Jane's transition to Gemma encounters other obstacles as well.  Mr Sinclair, the employer with whom Gemma falls in love, contains none of the mysteriousness of Mr Rochester, none of the sense of danger and intrigue wrapped up in enigmatic moods and veiled personal history.  Blackbird Hall and the Orkney islands do not ooze with atmosphere and gloom as Thornfield Hall and the moors do.  Mr Sinclair's secret is not terribly damning, and while it is believable that its revelation would make Gemma think twice about marrying him, her flight from him comes over as foolish and over-dramatic; Jane's flight from Mr Rochester and his attempt to commit bigamy through deceit (and the subsequent effect Jane may well have thought this would have on her soul) seems almost rational in comparison.  This difficulty with suspension of disbelief is not helped by the fact that Gemma and Sinclair's love for one another reads like a result of the novel's paralleling Jane Eyre rather than a natural development springing from these characters themselves.

In fact, much of The Flight of Gemma Hardy appears to exist because it must do so in order to stay true to the source to which it is indebted.  Reading the novel was a bit like going down a Jane Eyre plot point checklist.  Confrontation with bratty older cousin? Check.  Locked in a frightening room?  Check.  Sent off to a miserable boarding school?  Check.  Make friends with a doomed pupil?  Check.  Get job teaching the ward of a rich, absentee landowner?  Check.  Unwittingly help employer on the road when he returns unexpectedly?  Check.  And so on.  While Livesey does infuse her telling with new elements, while she does, in many ways, make the story her own, her changes and updates to the tale often feel uninspired; they rarely made me think about Jane Eyre in new ways or provided much insight into how the story of a girl growing up with this particular set of disadvantages changed in one hundred years.  I thought for a while that perhaps that sense of things not having changed much was the point of the novel, but if so the illustration of that fact falls flat.  Having dismissed that notion, I considered the possibility that the novel was meant to illustrate how Jane Eyre, when looked at from a distance, becomes rather silly, how it might have seemed so to its contemporary readers, just as some of its plot elements seem unbelievable when placed in a (roughly) contemporary setting today.  But, no, the book does not suggest to me, in its unfolding, in it careful retracing of the plot of Jane Eyre, any sort of critique of the original novel. 

Except, perhaps, in the end.  Finally, finally, in the last fifty-or-so pages, The Flight of Gemma Hardy departs from its strict adherence to the plot of Jane Eyre.  Upon discovering that she may have family on her father's side still living, and in the aftermath of refusing a perhaps practical but certainly passionless proposal of marriage, Gemma (unlike Jane) goes in search of that family.  And here are some of my favorite parts of the book.  Gemma finds living relatives in Iceland and learns (as Jane does not), a fair amount about her childhood before coming to live with her aunt and uncle, about her family, about, as a result, herself.  And Mr Sinclair comes to find her, rather than her going back to him.  And they do not get married (though there's a strong intimation that they will, once Gemma comes to understand herself a little better).  This is the sort of thing I was hoping the whole book would do--put a spin on the familiar story, show how Jane Eyre would be if she'd been born in the aftermath of World War II.  And in some ways I suppose it does do that, but I never really felt that the novel was fully reimagining the original story.       

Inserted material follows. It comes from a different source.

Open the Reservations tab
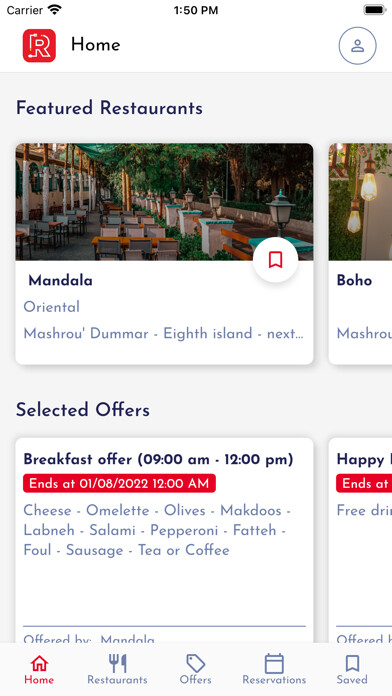This screenshot has height=696, width=392. (274, 669)
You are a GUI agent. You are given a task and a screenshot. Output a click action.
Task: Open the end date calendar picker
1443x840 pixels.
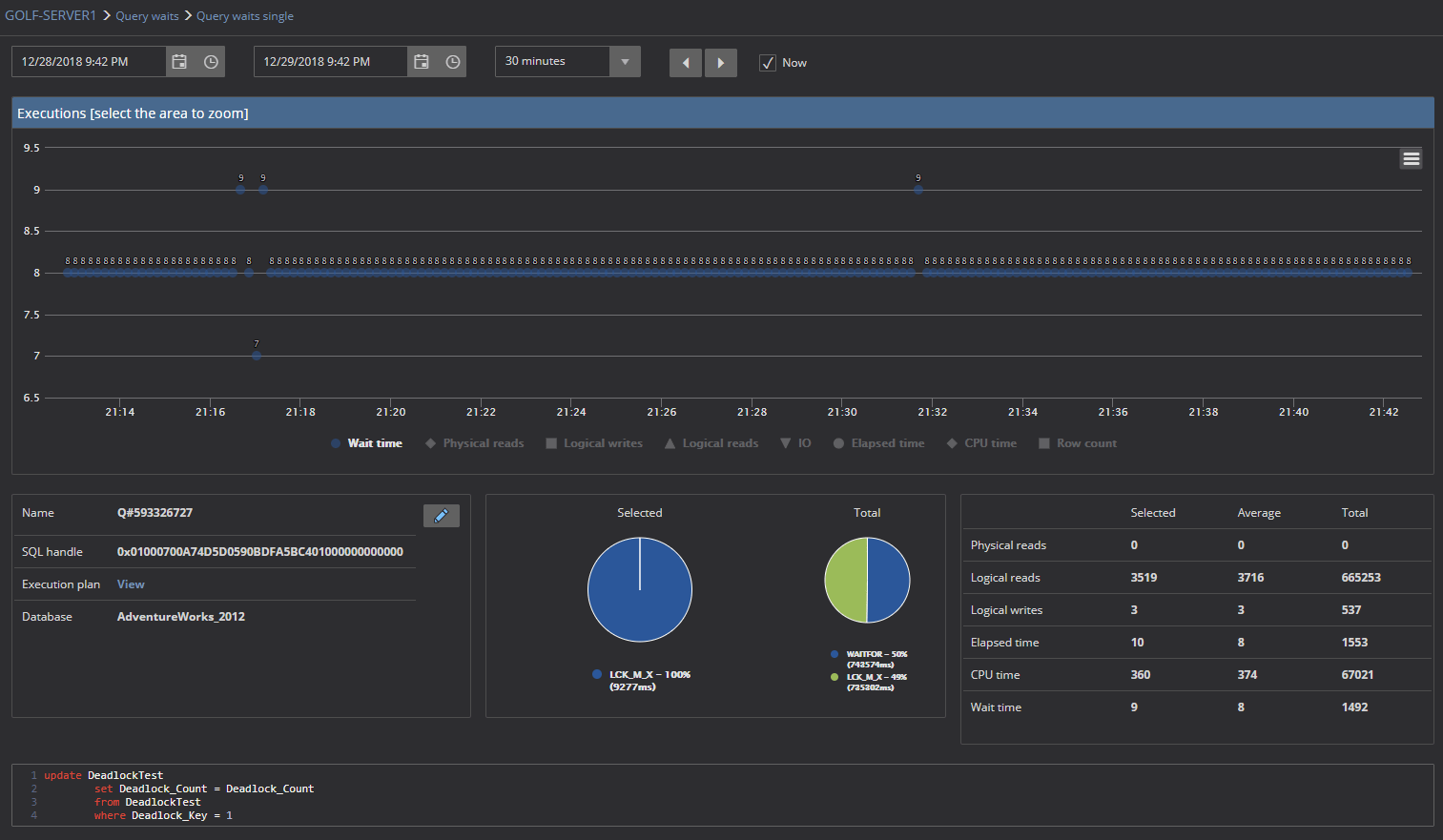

I did so want to love The Flight of Gemma HardyJane Eyre is one of my favorite novels, and I thought a retelling of it had a lot of potential.  Unfortunately, Livesey doesn't quite tap into that potential--I spent much of the novel wishing she (or someone) had reimagined Jane Eyre in its original setting, taking up the story from some crucial point in the original narrative and exploring what might have happened if Jane had made different choices.  Alas.  But I do give mad props to Livesey for trying, and on the strength of her prose, I will be looking out for some of her previous novels.